There is a version of this preview that writes itself. Two struggling sides, a near-empty table, a Thursday night fixture that feels more like an end-of-term reckoning than a football match. But the interesting thing is that when you actually look at what the numbers are telling us about Levante and Sevilla, the story is considerably more complicated than two bad teams playing badly.
The Shape of the Problem
Let us start with the most striking number in this fixture. Between them, Levante and Sevilla have conceded 101 goals in this La Liga season. Levante sit 19th with 50 goals against. Sevilla sit 16th with 51 goals against. What the data actually shows is that neither side has solved the fundamental defensive structure problem that has followed them through the campaign, which means that whatever happens on Thursday, goals feel considerably more likely than the market might reflect.
For Levante, the issue is not simply that they are leaking goals. It is that they are doing so from a position of almost complete structural vulnerability. A side sitting 19th with 35 goals scored and 50 conceded has a goal difference of minus 15, and that kind of underlying deficit does not emerge from bad luck or a difficult schedule. It emerges from a team whose defensive shape is being consistently exploited, whose pressing triggers are either absent or being ignored, and whose build-up play is failing to protect the defensive line by keeping the ball in the right areas of the pitch.
Sevilla are only marginally better placed, and the margin is almost meaningless. Sixteenth with 39 goals scored and 51 conceded tells you that they have slightly more attacking output but fractionally worse defensive numbers than Levante. The three-place gap between them in the table is the kind of gap that evaporates in a week. This is not a fixture between a struggling side and a stable one. This is a fixture between two sides that have been fundamentally unreliable all season.
What the Goals Data Actually Tells Us
When you see two teams combining for 74 goals scored and 101 conceded in a single fixture, the temptation is to call it chaos and move on. But that framing misses the more useful analytical point. Both teams have demonstrated, over a sufficient sample size, that they create chances and that they give up chances. That is a structural observation, not a narrative one.
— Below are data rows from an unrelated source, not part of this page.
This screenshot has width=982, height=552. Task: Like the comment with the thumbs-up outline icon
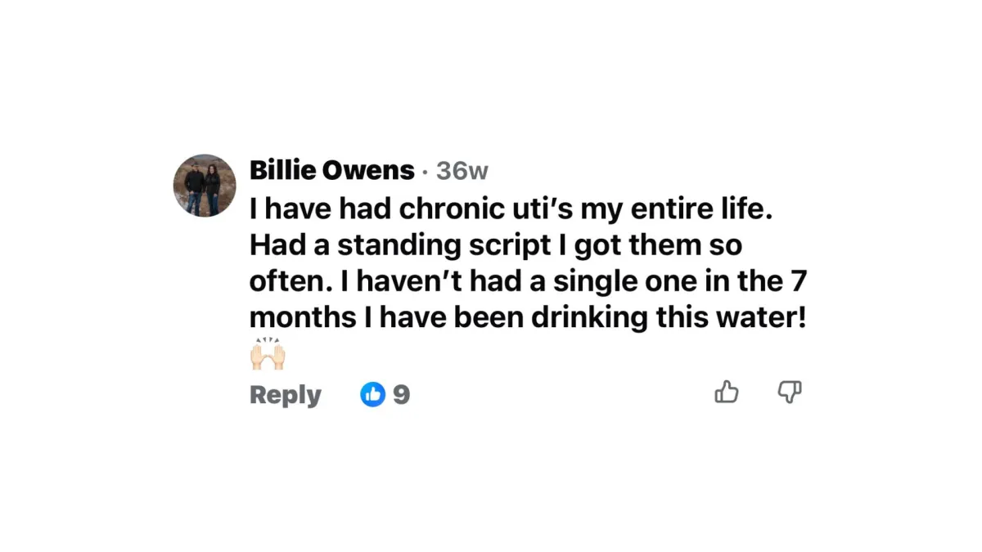[727, 393]
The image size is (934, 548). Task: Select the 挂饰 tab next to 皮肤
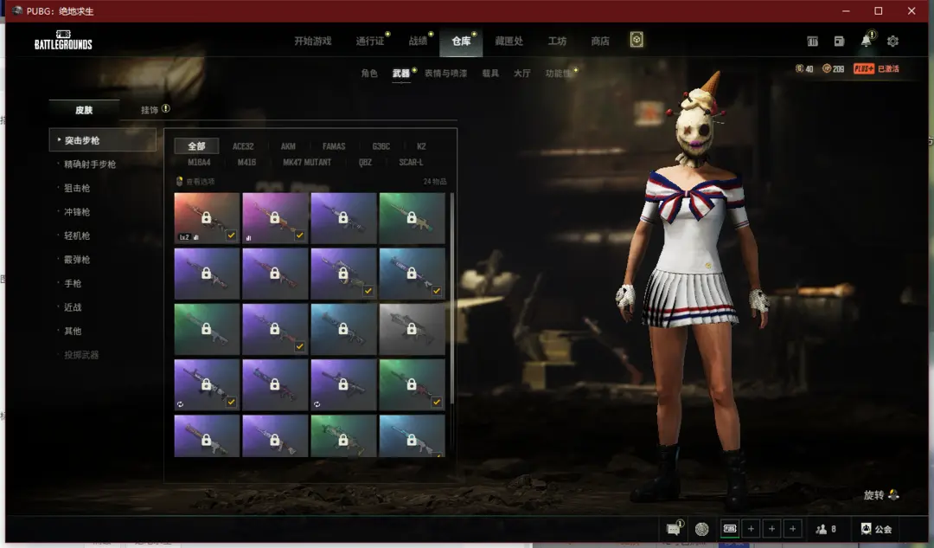[150, 110]
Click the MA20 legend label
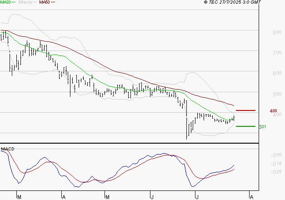 coord(6,3)
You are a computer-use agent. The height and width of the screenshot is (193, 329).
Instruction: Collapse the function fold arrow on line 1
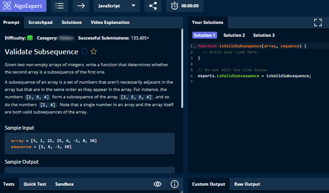click(x=195, y=47)
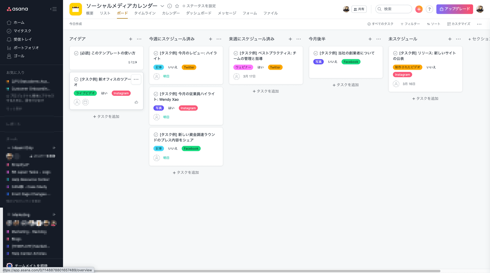Image resolution: width=490 pixels, height=273 pixels.
Task: Click the yellow project color icon
Action: [x=76, y=9]
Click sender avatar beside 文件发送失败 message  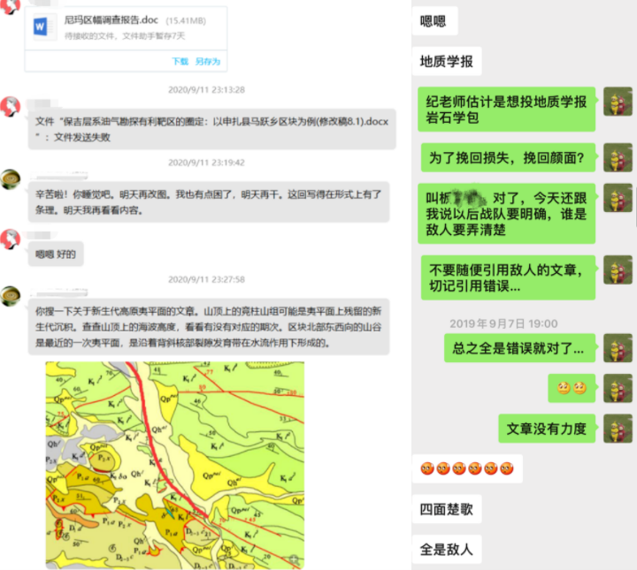point(10,107)
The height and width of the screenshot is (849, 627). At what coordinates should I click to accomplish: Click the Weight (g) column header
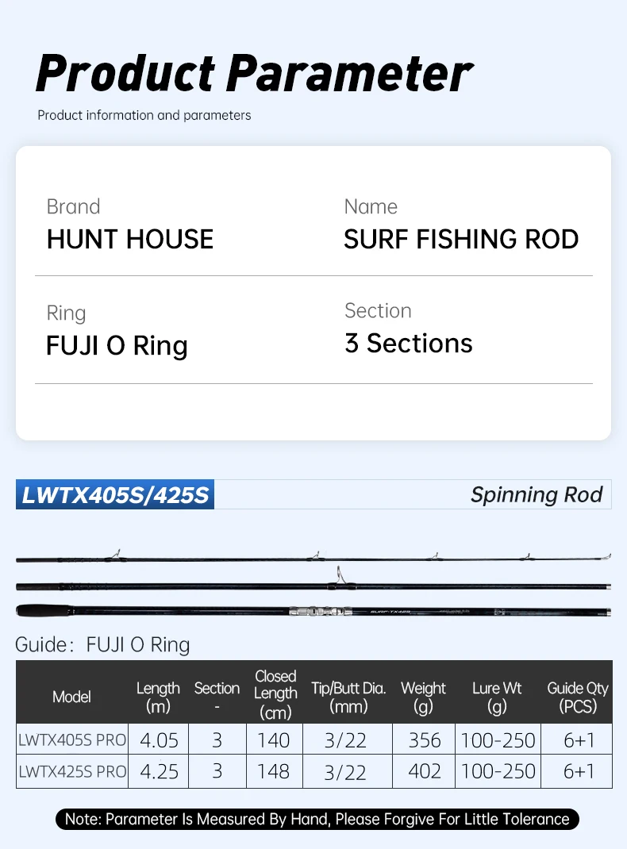click(x=423, y=697)
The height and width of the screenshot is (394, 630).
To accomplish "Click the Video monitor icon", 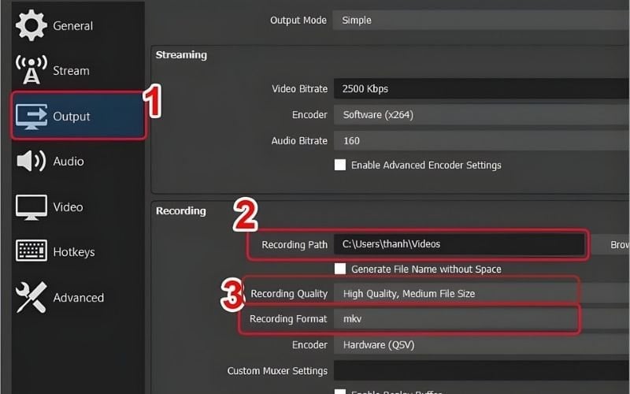I will point(32,207).
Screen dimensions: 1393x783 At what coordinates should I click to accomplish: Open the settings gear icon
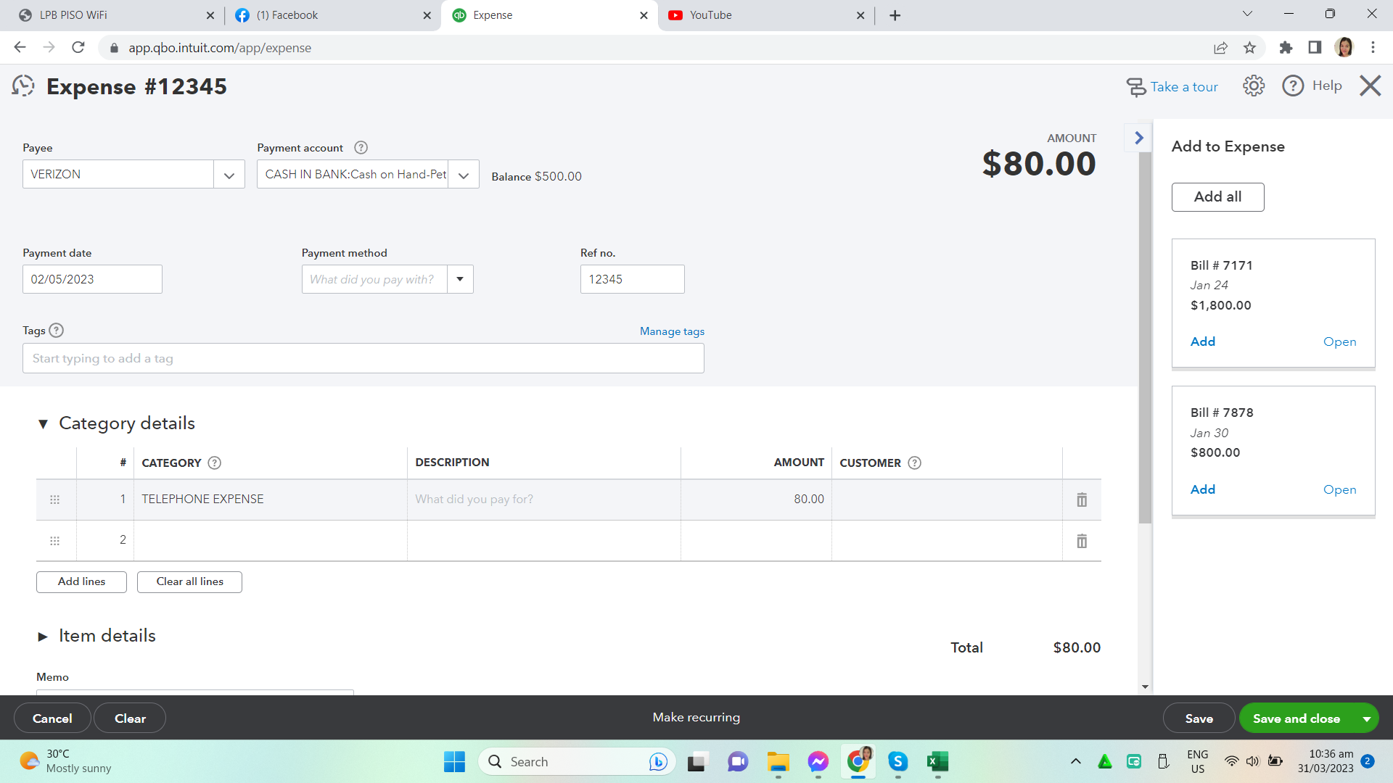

Levante's 35 goals scored is actually not a catastrophic attacking number for a side in their position. It suggests there is output at the top end of the pitch, which means the problem is concentrated at the other end. When a team is scoring but still sitting 19th, the goal concession rate is doing the damage, and the underlying issue is almost certainly transitional defence. Teams are getting in behind Levante, or finding space in the build-up phase when Levante lose possession, and the defensive structure is not recovering quickly enough to prevent that from becoming a goal.
Sevilla's numbers suggest something slightly different. Thirty-nine goals scored and 51 conceded points to a team that is contributing to open, high-scoring games from both sides. Their attacking output is higher than Levante's, but so is their goal concession rate. The interesting thing is that this profile tends to produce unpredictable results precisely because neither the defensive nor the attacking phase is consistent enough to be reliable. Sevilla can score, and they can be scored against, and the balance between those two things has clearly not been resolved.
The Estadio Ciudad de Valencia Factor
Home advantage matters, but it matters differently depending on the context. For a side sitting 19th, the Estadio Ciudad de Valencia is not a fortress. It is a ground where the home crowd is watching a team that has been unable to collect points consistently, and that atmosphere can weigh on a side rather than lift them. There is a version of Thursday night where Levante feed off the crowd's urgency. There is also a version where the pressure of their league position becomes a visible constraint on how they play.
What does favour Levante is that Sevilla carry their own travelling anxieties. A 16th-place side is not arriving in Valencia with confidence. They are arriving with their own set of structural problems and a goal concession record that is fractionally worse than the side they are playing. The supposed away-day comfort of being three places higher evaporates when you look at the actual numbers.
The Analytical View on Thursday
This is a fixture where the defensive frailties on both sides are the dominant analytical story. When two teams with goal concession rates this high meet, the progressive assumption should be that goals will come. The question is whether either side's attacking structure is reliable enough to convert that goal concession vulnerability into a decisive outcome, or whether the match deteriorates into the kind of disorganised contest that ends in an unexpected draw.
For Sevilla, a win would open a potentially meaningful gap over the bottom three. For Levante, a win is close to essential if they are to have any realistic conversation about survival. That asymmetry of urgency is real, but urgency is not the same as quality, and the data does not support the idea that either side has found the consistency to be trusted in a tight, pressurised game.
Both managers will be aware that their defensive structures are the primary concern, and the tactical battle will likely centre on which side can impose some control in the transition phase. The side that manages their pressing triggers more effectively, that limits the space in behind and forces the other team to build slowly, will probably edge this. But that is a fine margin, and fine margins have not been either team's friend this season.
What the data actually shows is two teams in genuine difficulty, playing each other at precisely the moment when difficulty is most exposed. And that is the problem for both managers. There is nowhere to hide in a fixture this significant, and neither side has shown, over a full season's worth of evidence, that they know how to make it stop.